Make the API tests compatible with scoped tokens
This patch makes the API tests compatible with keystone scoped
tokens and the new RBAC defaults.
For example, admin system scoped tokens do not have a project_id associated
with them requiring some tests to be updated to not assume the admin
credential always has a project_id.
This patch also makes some sections consistently ordered across files.

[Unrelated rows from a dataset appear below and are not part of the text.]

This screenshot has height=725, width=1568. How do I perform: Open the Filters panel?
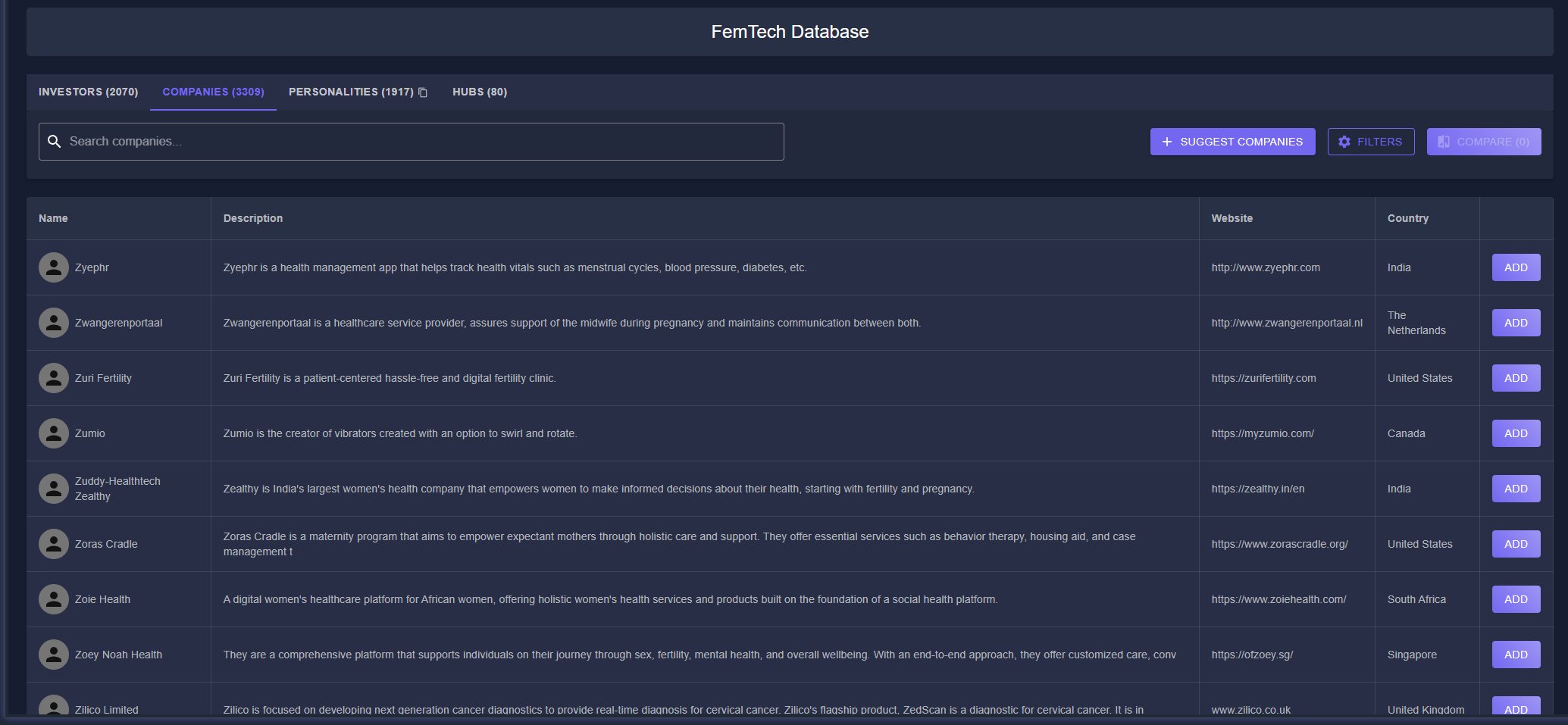[x=1370, y=142]
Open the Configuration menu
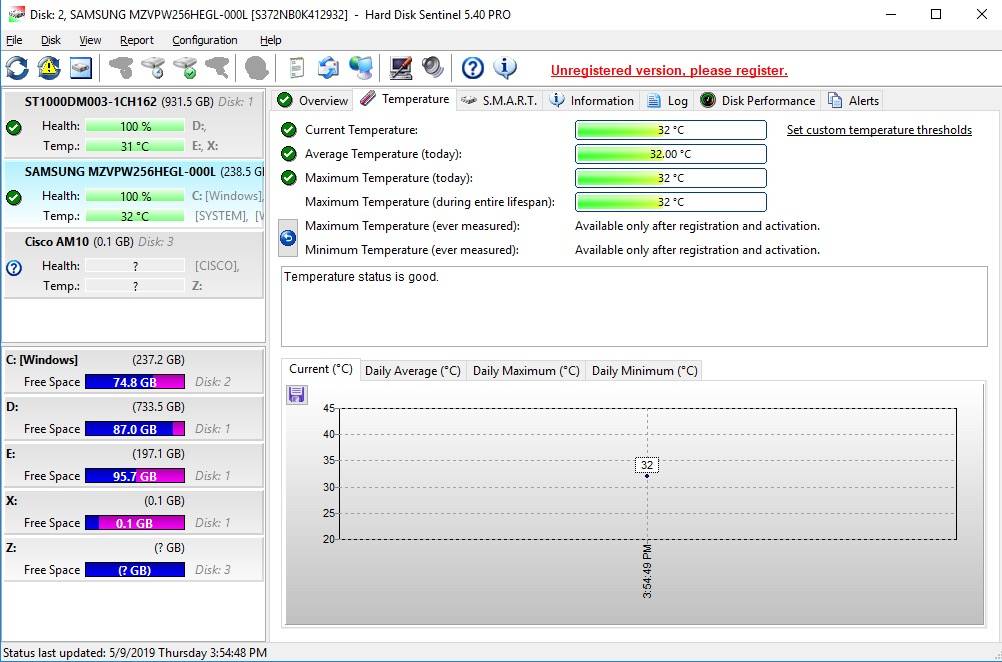The width and height of the screenshot is (1002, 662). click(x=204, y=40)
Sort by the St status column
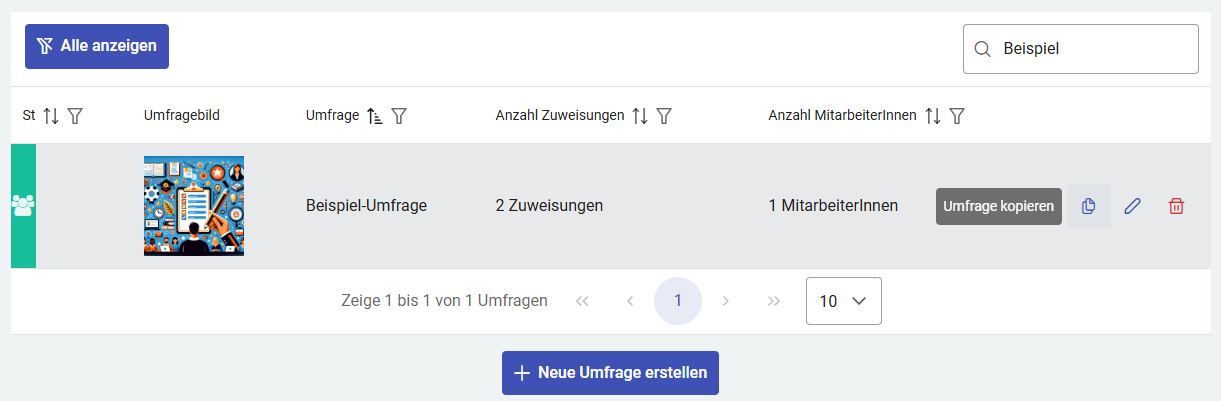Image resolution: width=1221 pixels, height=401 pixels. (50, 116)
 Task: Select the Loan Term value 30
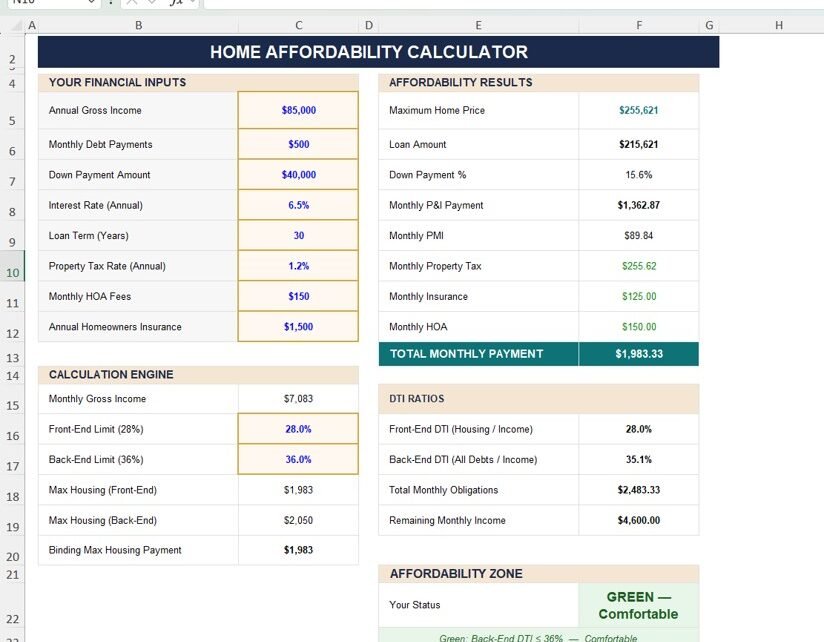coord(298,236)
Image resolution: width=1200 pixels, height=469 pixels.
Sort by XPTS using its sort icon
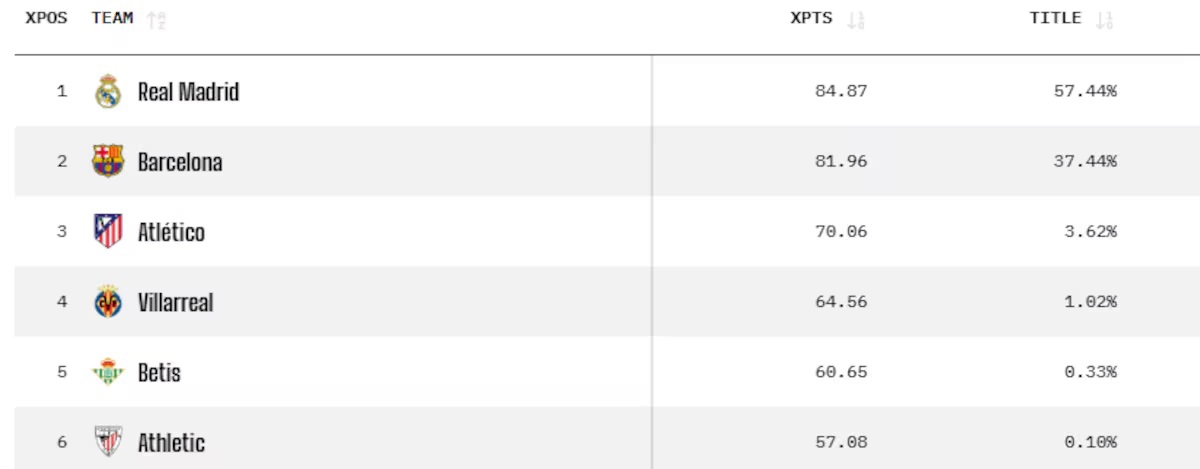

Change-Id: Ie2c7402967f40bb90e0d97dad1c3d59f82cb6d80
diff --git a/designate_tempest_plugin/config.py b/designate_tempest_plugin/config.py
index 3aadb96..99c9a04 100644
--- a/designate_tempest_plugin/config.py
+++ b/designate_tempest_plugin/config.py
@@ -79,4 +79,24 @@
default=True,
help="Is https://bugs.launchpad.net/designate/+bug/1573141 "
"fixed"),
+ # Note: Also see the enforce_scope section (from tempest) for Designate API
+ # scope checking setting.
+ cfg.BoolOpt('enforce_new_defaults',
+ default=False,
+ help='Does the dns service API policies enforce '
+ 'the new keystone default roles? This configuration '
+ 'value should be same as designate.conf: '
+ '[oslo_policy].enforce_new_defaults option.'),
+]
+
+# Extending this enforce_scope group defined in tempest
+enforce_scope_group = cfg.OptGroup(name="enforce_scope",
+ title="OpenStack Services with "
+ "enforce scope")
+EnforceScopeGroup = [
+ cfg.BoolOpt('designate',
+ default=False,
+ help='Does the dns service API policies enforce '
+ 'scope? This configuration value should be same as '
+ 'designate.conf: [oslo_policy].enforce_scope option.'),
]